This should have come as no surprise. To climate change advocates, everything is evidence that their theory is correct and nothing will disprove it.
Well, as more details emerge, those who suffered most from the fires are finding something else to blame: overzealous environmental advocates and their policies.
One man who lost his mother and brother in the fires lambasted the city council that imposed “green” policies:
“We’ve lost two people in my family because you d**kheads won’t cut trees down,” he said.”We wanted trees cut down on the side of the road … and you can’t even cut the grass for God’s sake.”
It’s almost a law of nature: whenever man tries to regulate nature for nature’s benefit, we almost inevitably make it worse. When we simply ignore nature and let things develop, well, naturally, nature takes care of itself quite nicely.

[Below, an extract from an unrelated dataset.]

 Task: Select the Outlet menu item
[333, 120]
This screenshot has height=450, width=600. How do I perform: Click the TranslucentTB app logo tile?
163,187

Fire is an important factor in the life of forests and wild lands. It scours away the old, making room for the new. Indeed, after the massive, devastating fires that wracked Yellowstone National Park in 1988, the forests bounced back healthier than ever, faster than anyone predicted.
In Australia, well-meaning busybodies sought to strike a balance between man and nature, hoping to minimize man’s effect on nature by integrating the two, keeping large swaths of nature to mingle with man.
And then fire wreaked havoc on man and nature indiscriminately. Along with old-growth trees, brush, and understory, the fire also purged the land of homes, cars, and people.
One wonders if the Australian public officials who pushed for their “green” policies have calculated the carbon footprint of the burned-up homes, cars, and people who paid the price for their meddling.